Si un loueur de voiture vous loue une voiture de plus de 10 ans, c’est la faute du fabricant de la voiture ou du loueur si la voiture tombe en panne ? Bien sûr, les loueurs ne proposent pas des voitures de plus de six mois, mais le jour où les utilisateurs ne voudront pas payer plus de cinq euros la journée, ça sera certainement le cas. »

« J’entends dire que les projeteurs à facettes de la concurrence sont plus fiables.
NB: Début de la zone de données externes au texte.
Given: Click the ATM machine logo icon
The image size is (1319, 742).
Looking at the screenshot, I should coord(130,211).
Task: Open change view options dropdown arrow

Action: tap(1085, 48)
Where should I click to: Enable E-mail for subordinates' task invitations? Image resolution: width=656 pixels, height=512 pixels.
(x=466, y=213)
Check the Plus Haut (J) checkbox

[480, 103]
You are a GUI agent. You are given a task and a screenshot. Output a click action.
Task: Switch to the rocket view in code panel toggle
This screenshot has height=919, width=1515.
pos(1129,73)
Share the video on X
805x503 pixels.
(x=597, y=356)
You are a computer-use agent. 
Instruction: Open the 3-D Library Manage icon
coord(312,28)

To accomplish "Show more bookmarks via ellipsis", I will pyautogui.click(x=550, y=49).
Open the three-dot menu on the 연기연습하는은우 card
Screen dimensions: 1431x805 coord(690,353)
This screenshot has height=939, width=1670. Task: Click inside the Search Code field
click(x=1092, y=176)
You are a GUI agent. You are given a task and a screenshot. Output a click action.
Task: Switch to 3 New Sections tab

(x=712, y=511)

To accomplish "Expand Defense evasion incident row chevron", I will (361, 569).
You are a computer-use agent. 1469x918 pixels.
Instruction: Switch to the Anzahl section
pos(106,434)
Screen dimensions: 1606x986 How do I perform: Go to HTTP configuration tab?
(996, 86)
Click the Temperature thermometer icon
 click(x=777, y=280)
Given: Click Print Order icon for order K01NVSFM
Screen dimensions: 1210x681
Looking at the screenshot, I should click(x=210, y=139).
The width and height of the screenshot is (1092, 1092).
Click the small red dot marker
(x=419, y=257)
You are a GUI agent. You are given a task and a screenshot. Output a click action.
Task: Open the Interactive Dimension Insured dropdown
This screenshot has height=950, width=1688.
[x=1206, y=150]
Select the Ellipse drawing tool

Peut-être parce qu’ils sont moins vieux que les Alphas et n’ont pas encore autant de kilomètres ? Peut-être parce qu’ils sont lourds et volumineux et que lorsque que l’on met un Rain Cover* collé dessus, cela a moins d’incidence ? Peut-être parce qu’ils ne sont pas utilisés en douche et bien souvent au-delà des 90° vers le bas exposant câbles et amorceurs à des températures importantes ? Pourtant, même dans ces conditions extrêmes, les appareils fonctionnent, mais il faut quand même regarder un peu sous le capot de temps en temps.
Les budgets serrés ont amené les loueurs à faire des sacrifices et, malheureusement, la maintenance a été l’une des premières victimes de ce phénomène, juste après le renouvellement de matériel. Nous avons commencé pour quelques loueurs une remise à neuf des appareils que nous faisons nous-mêmes dans nos ateliers, car à chaque fois que nous avons donné des pièces à un loueur pour le faire, le service de maintenance qui rétrécit d’année en année n’a pas eu le temps de faire les modifications. »

« Les Alphas sont souvent sortis et passent parfois d’un tournage à l’autre sans même avoir été testés. Nous ne sommes certainement pas la NASA et ne sommes pas à l’abri d’erreurs de conception ou de montage. Ce que nous corrigeons le plus rapidement possible. En tout cas, nous sommes toujours, après 25 ans, des artisans et restons à l’écoute et accessible aux critiques. »

* Précision concernant les Rain Cover : je reviens brièvement sur ces accessoires qui sont bien pratiques mais qui créent et créeront à terme un vieillissement accéléré des lampes et des composants mais également des câbles. Si tout le monde le sait et assume, nous n’y voyons pas d’inconvénient, mais il est de notre devoir de rappeler que le matériel est étudié avec une ventilation adaptée en fonction de la puissance de la source. N’oubliez pas non plus qu’obstruer les ventilations du haut stoppe le flux d’air qui vient d‘en bas et équivaut à ne pas laisser entrer d’air "frais" dans l’appareil.

On peut trouver des solutions plus raisonnables. Nous sommes ouverts à vos suggestions.